The article says,
But buried in the seventh paragraph of the single-spaced document was language that contradicted the free software claim. It stated that consumers would be required to send back two of the four “free” CDs within 10 days or they would be charged a fee of $39 to $49. It also stated that consumers would be enrolled in a software continuity program, would receive additional CDs in the future, and would be charged $39 to $49 for those CDs unless they returned them within 10 days, the FTC said.
The FTC alleged in its complaint that most consumers did not know about these charges or the continuity plan until they were billed. According to the agency, because the defendants did not adequately notify consumers, they could not avoid the charges.
The FTC charged the defendants with unfair and deceptive practices that violate the FTC Act.

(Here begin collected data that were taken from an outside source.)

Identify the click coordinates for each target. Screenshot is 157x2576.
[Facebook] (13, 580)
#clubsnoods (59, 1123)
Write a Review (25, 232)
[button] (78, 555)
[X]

The agency also charged them with violating the Unordered Merchandise Statute, which prohibits billing recipients for merchandise they did not order.
The settlement bars the defendants from making misrepresentations, including misrepresenting that items are “free” when they aren’t. It requires that the defendants disclose all the terms and conditions of any negative option offer. It bars the defendants from charging consumers for products or services without their consent, and without first disclosing the terms of any refund or cancellation policy.
The settlement also prohibits the defendants from sharing their customer lists, and contains bookkeeping and record keeping provisions to allow the agency to monitor their compliance. Finally, under the terms of the settlement, the defendants will pay approximately $2,167,500 in consumer compensation.